= Task to carry out =
The exercise calls for the lines from the one containing "Task: Click the viewport" to the end of the data below to be output exactly, pictures excluded.

╭─ Material provided

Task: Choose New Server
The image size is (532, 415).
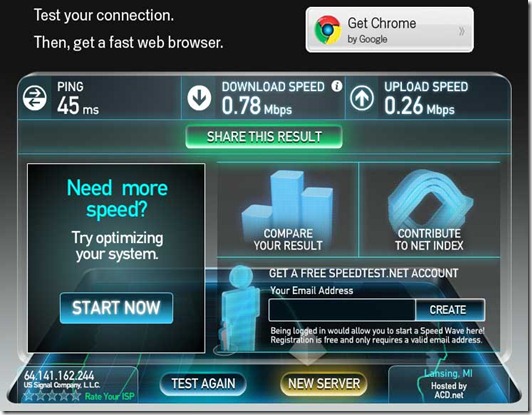Action: [324, 384]
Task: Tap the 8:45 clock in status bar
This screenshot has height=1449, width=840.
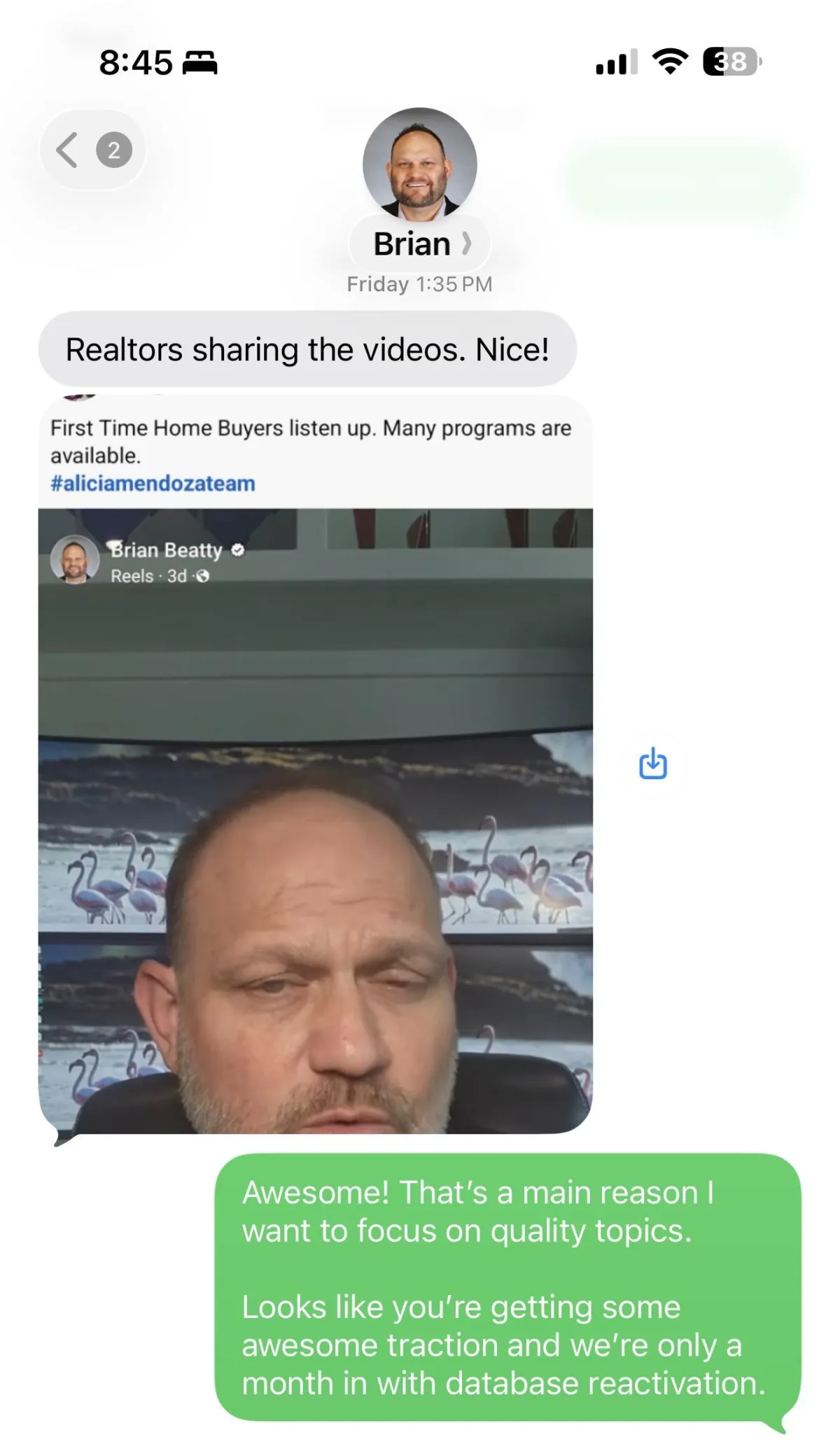Action: 136,62
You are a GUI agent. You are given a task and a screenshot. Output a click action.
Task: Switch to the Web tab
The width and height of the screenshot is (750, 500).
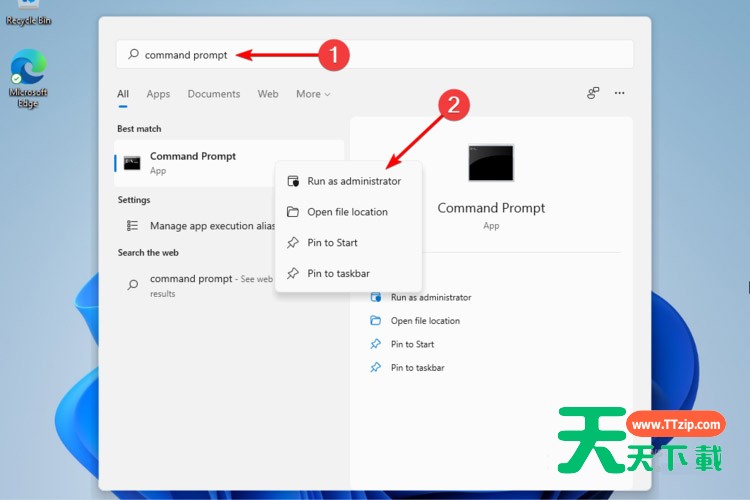click(x=268, y=94)
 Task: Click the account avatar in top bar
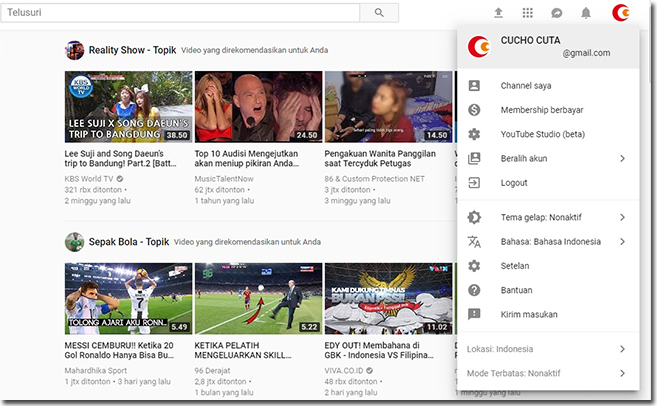621,13
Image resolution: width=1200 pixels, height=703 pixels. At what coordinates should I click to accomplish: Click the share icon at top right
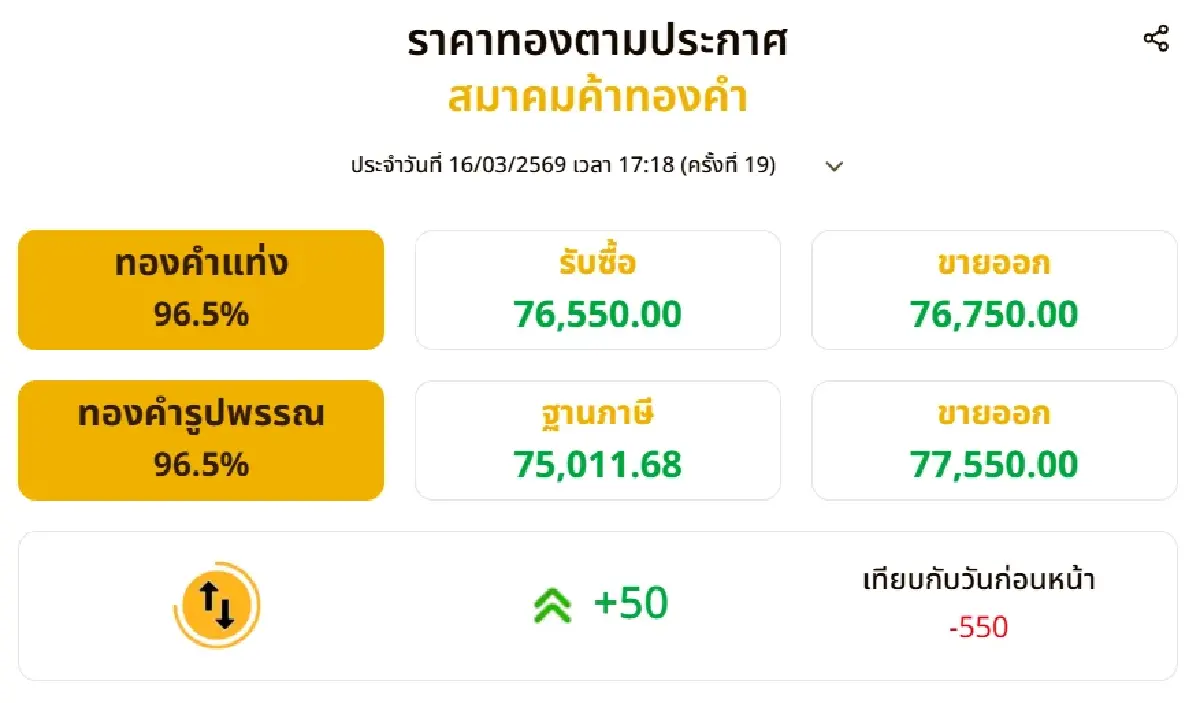click(1157, 38)
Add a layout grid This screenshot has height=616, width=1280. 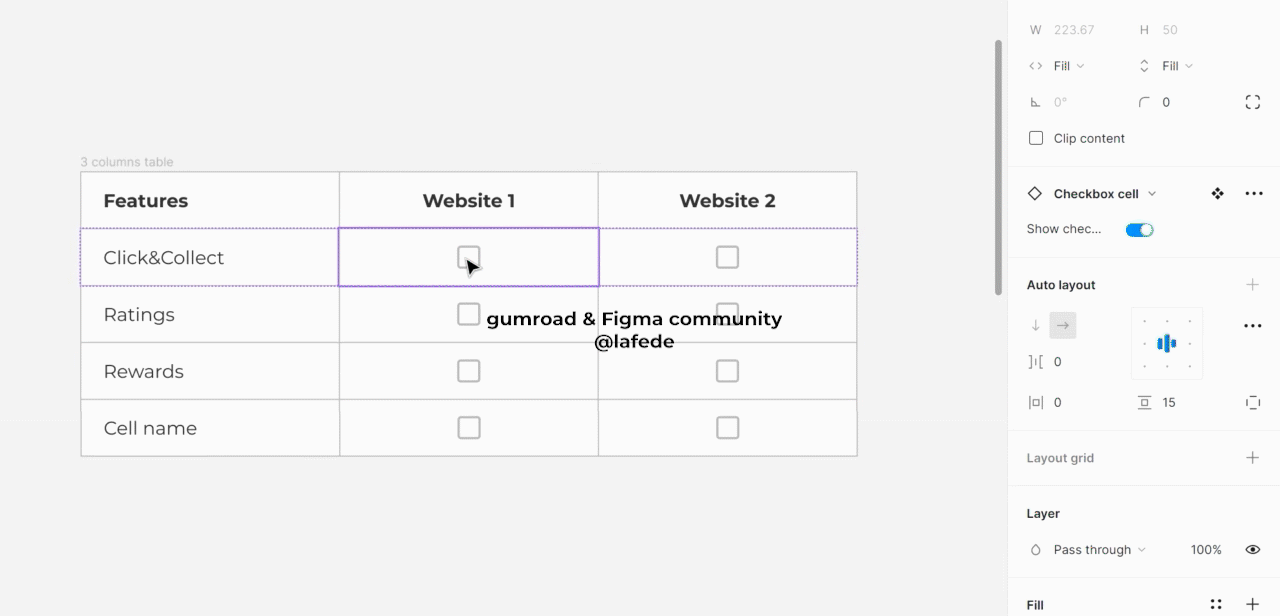tap(1252, 458)
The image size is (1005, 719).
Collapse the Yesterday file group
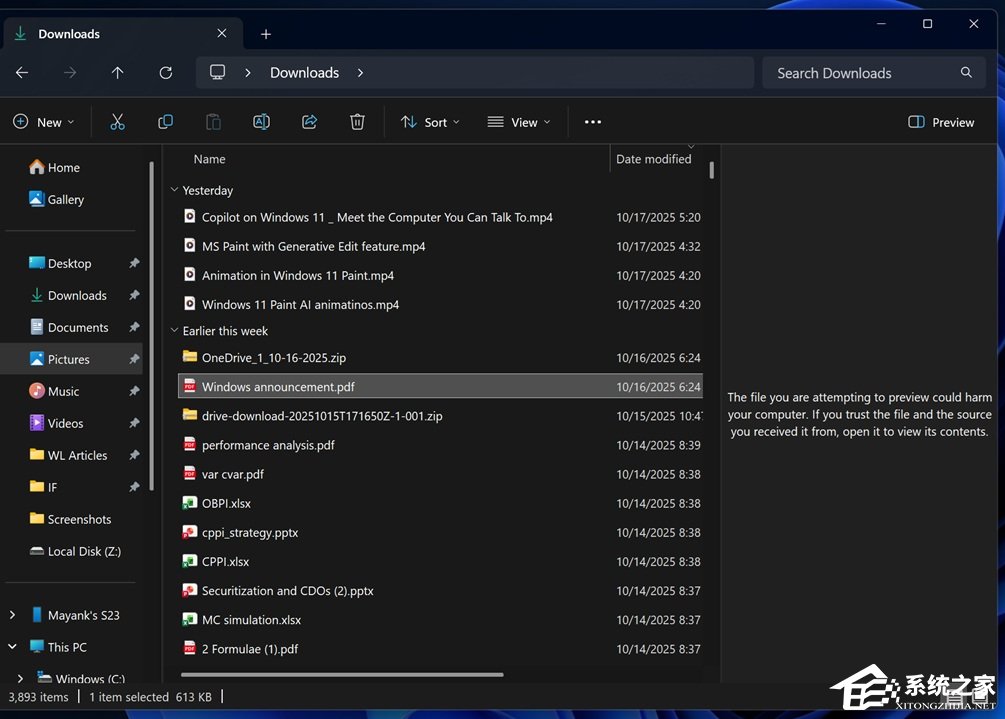point(175,190)
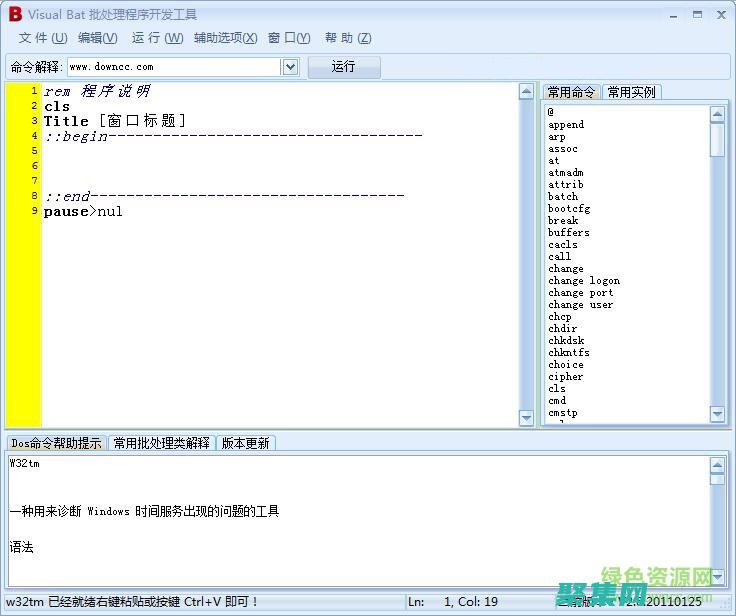Switch to the 常用实例 tab
Image resolution: width=736 pixels, height=616 pixels.
[631, 92]
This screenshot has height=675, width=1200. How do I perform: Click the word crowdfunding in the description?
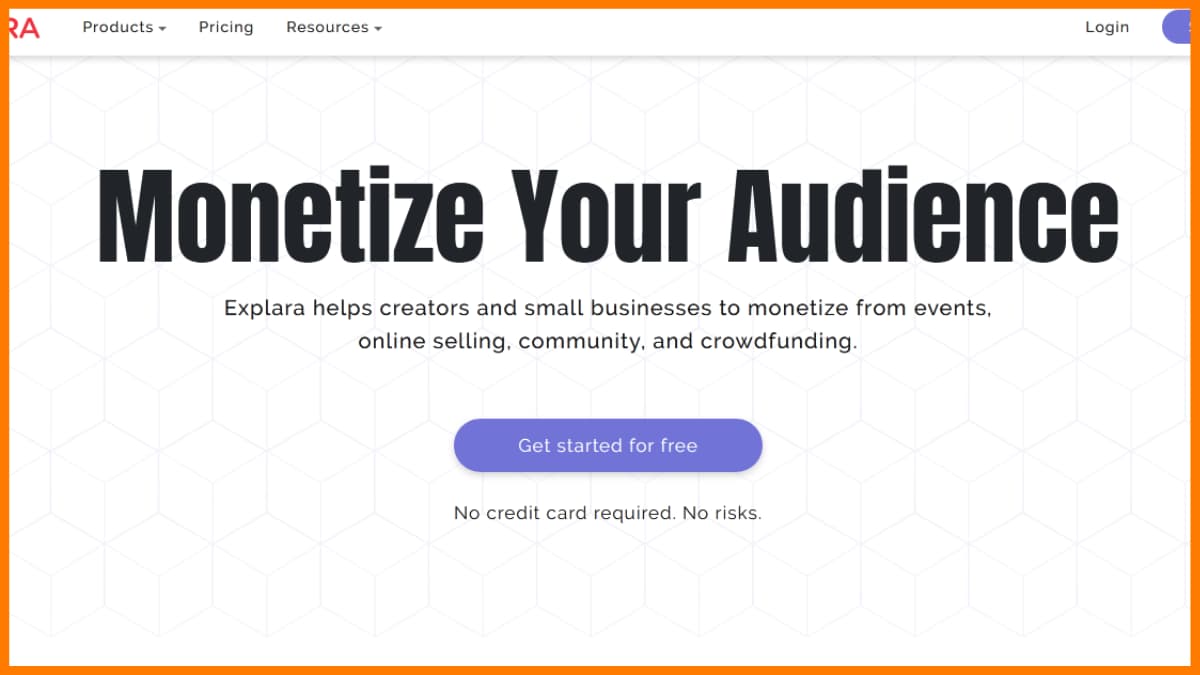pyautogui.click(x=778, y=341)
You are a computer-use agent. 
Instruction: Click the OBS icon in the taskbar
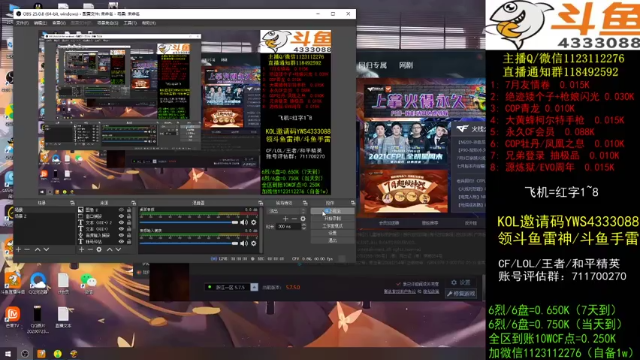pos(25,353)
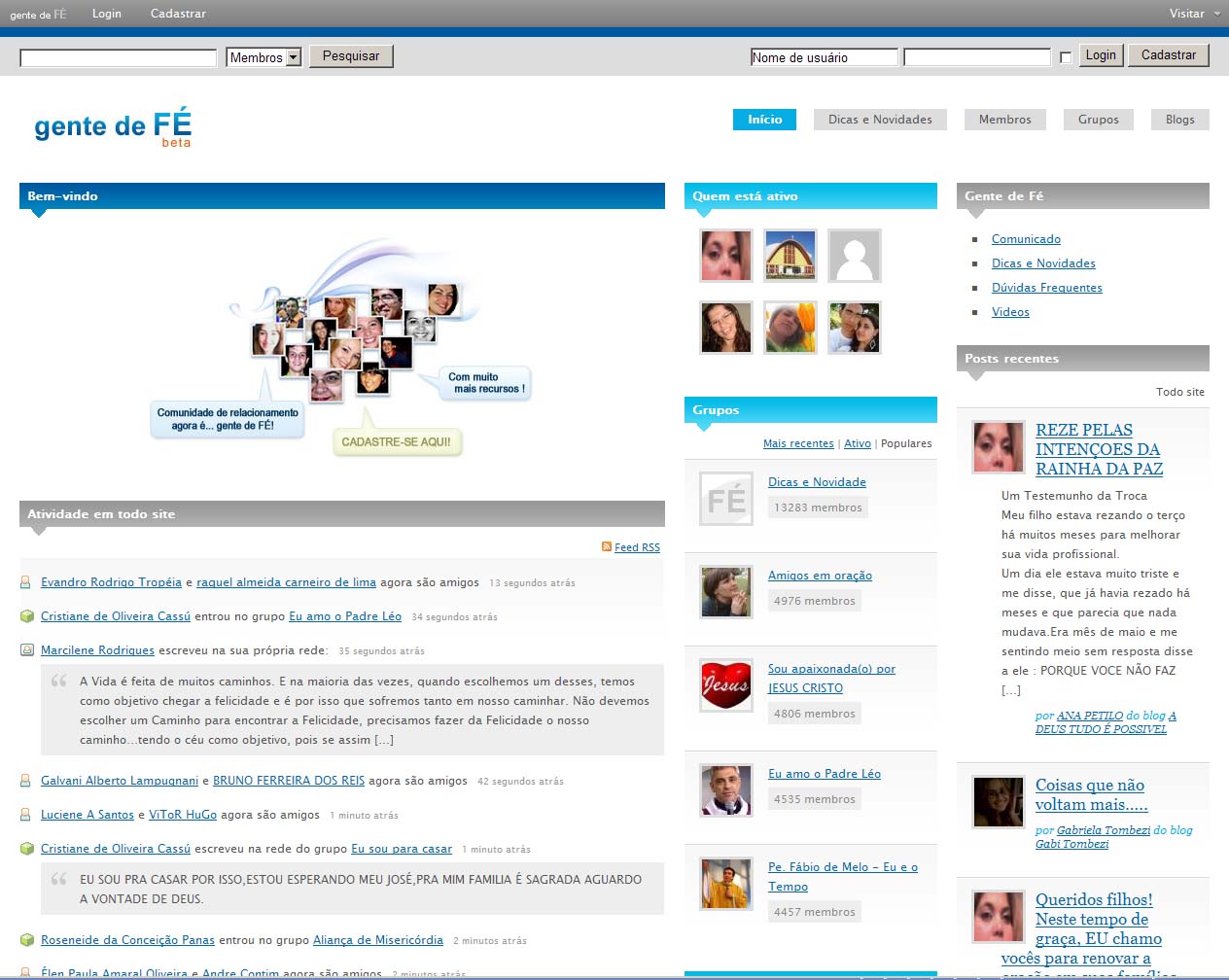Click the Nome de usuário input field
Image resolution: width=1229 pixels, height=980 pixels.
point(824,57)
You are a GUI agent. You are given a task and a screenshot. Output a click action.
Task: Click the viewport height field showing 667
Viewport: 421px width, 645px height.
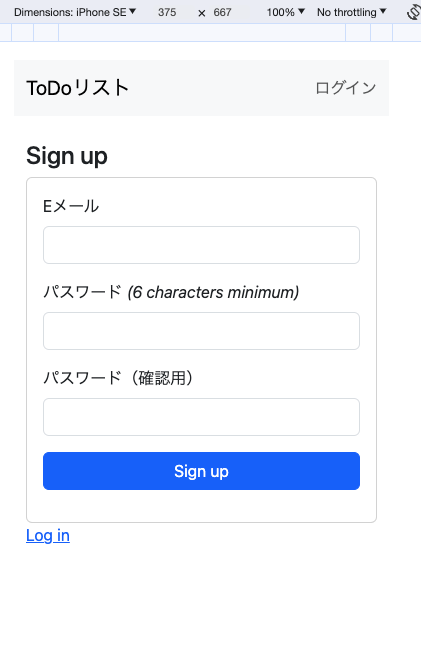click(222, 12)
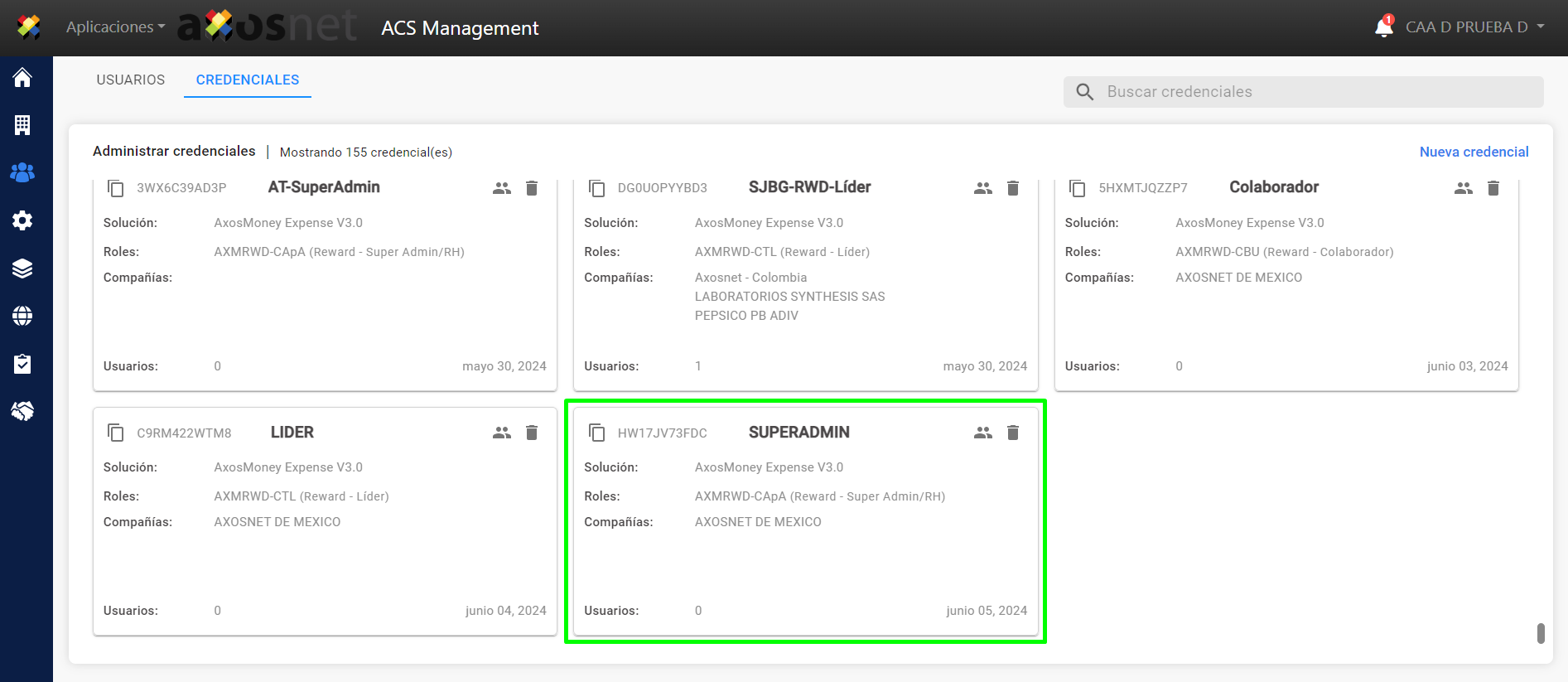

╰─

= Problem solution =
Task: Click the viewport height field showing 667
Viewport: 421px width, 645px height.
click(222, 12)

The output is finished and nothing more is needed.